Supporting colleagues through difficult times and protecting customers from the full shock of rising costs is vital to building and retaining loyalty, says BRC chief executive Helen Dickinson.
We were all shocked by the news in late February that Russia had invaded Ukraine. Over a month on, our screens remain filled with the devastating realities of the conflict.
Like many, my heart goes out to the millions of people being forced to flee their country, to the millions more still suffering in Ukraine and to those around the world who have loved ones there.
Naturally, people’s first thoughts are to their own. Retailers responded similarly, engaging in the Herculean task of supporting colleagues and their families abroad.
At home too, colleagues have needed reassurance and, in many cases, financial and wider support.

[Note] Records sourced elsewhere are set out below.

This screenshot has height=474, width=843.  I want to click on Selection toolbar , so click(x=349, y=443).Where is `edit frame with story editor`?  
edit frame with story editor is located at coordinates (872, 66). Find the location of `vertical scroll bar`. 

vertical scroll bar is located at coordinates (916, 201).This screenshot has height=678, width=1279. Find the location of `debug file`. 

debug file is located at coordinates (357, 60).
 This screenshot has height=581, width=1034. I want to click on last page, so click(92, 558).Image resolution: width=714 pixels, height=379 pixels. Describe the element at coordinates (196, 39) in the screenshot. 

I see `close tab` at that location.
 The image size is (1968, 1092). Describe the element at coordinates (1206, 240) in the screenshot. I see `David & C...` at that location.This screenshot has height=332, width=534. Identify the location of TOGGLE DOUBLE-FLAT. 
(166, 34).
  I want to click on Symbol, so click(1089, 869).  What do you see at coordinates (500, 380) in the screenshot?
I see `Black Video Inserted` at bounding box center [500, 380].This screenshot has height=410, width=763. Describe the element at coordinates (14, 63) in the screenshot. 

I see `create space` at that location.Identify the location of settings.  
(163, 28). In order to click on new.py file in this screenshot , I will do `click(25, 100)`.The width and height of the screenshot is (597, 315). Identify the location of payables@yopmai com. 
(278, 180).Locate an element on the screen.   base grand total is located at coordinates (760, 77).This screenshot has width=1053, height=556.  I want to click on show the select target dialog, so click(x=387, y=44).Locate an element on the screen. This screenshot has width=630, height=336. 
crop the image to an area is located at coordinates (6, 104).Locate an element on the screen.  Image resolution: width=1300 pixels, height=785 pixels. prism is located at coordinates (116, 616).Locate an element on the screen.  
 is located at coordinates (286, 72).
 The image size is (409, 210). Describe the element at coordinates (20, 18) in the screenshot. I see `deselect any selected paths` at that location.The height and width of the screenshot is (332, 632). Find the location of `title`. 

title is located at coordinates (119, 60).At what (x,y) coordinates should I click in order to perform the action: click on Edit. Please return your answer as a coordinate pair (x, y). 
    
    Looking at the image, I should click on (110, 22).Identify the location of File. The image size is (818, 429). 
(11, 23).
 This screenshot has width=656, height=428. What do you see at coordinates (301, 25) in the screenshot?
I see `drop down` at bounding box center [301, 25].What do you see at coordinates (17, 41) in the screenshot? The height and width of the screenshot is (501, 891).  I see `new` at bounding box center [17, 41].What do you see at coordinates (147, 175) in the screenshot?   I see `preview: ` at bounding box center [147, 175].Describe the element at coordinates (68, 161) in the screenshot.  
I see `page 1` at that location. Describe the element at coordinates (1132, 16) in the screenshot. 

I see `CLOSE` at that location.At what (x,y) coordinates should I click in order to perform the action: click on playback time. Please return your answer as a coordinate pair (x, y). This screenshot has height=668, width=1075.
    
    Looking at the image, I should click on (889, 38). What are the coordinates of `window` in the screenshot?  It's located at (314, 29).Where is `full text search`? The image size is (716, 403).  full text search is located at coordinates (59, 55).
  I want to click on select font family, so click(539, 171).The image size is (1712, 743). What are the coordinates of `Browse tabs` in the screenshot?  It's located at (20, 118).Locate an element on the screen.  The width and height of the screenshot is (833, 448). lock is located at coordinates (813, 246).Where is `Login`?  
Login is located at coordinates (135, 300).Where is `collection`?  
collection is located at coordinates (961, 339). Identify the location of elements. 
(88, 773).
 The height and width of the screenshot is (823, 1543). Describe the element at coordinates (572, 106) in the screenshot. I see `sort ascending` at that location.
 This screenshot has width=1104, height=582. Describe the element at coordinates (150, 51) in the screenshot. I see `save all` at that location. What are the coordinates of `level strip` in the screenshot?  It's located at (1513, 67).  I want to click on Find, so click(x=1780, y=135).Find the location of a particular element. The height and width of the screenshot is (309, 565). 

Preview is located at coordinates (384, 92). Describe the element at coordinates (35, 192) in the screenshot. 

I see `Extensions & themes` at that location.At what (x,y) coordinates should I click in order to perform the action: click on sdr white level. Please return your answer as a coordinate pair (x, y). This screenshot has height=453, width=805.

Many have friends or family who are directly impacted by the conflict. HR teams across the industry have been busy assessing the impact and implementing necessary support.
The BRC has tracked more than £20m (and rising) in retail humanitarian donations from our members to the people of Ukraine
An external focus quickly followed and the industry response was heartening. The BRC has tracked more than £20m (and rising) in retail humanitarian donations from our members to the people of Ukraine. That is before the huge volume of donations-in-kind such as nappies, beds, clothing, food parcels and more, sent to refugee outposts in both Ukraine and neighbouring countries.
As British households open their homes and their hearts to Ukrainian refugees, retailers are also looking to provide much-needed stability and security to as many people as possible.
Many have committed to offering jobs to those who have arrived here, in roles ranging from in-store to manufacturing and logistics operations.
Public attention has since widened to the economic and cost-of-living impact of the conflict. Even before the war began, the Bank of England was predicting inflation to peak at 7% in 2022, owing in part to the massive cost pressures working their way through the supply chain.
Commodity prices were already rising – shipping and transport costs soared over the past 24 months, labour costs were ever-increasing and oil prices were approaching $100 a barrel even before Russia’s invasion.
The Bank of England now expects inflation to hit 8% in the spring before reaching new highs as 2022 wears on. I still think it is underestimating the impacts of what we are seeing.
Either way, the conflict and the resulting sanctions on Russia are impacting the global supply of oil and natural gas, wheat, sunflower oil and more. This continues to push up costs throughout supply chains, and the cost of logistics impacts every single movement a good makes on its way to our homes.
Energy prices are perhaps the biggest concern for consumers. Despite the energy price cap reaching a record high in October 2021, it rose 54% this month, and a similar increase is expected later this year.
This is hammering households and hurting businesses. Government support for households – from the fuel duty cut, to changes in National Insurance Contribution (NIC) thresholds – have done little to mitigate the government’s own NIC rate hikes, let alone the massive rise in the cost of living.
Retailers have done their best to help struggling households, keeping down the price of essentials the best they can. Many have expanded their value or entry-level ranges and they have continued to find cost savings where possible.
This has been partially successful. Our own Shop Price Index, which measures the costs of essential food and other goods, has shown consistently lower inflation than the broader ONS Consumer Price Index basket.
At the start of 2022, staff vacancies in retail rose to over 100,000 for the first time since 2017. Retention is now business-critical and retailers will reap the rewards of the support they show their people.
Doing the right thing has never been more important. Whether it’s supporting colleagues during these difficult times or protecting customers from the full shock of rising costs, building and retaining loyalty is vital.
While the world around changes, some things never do.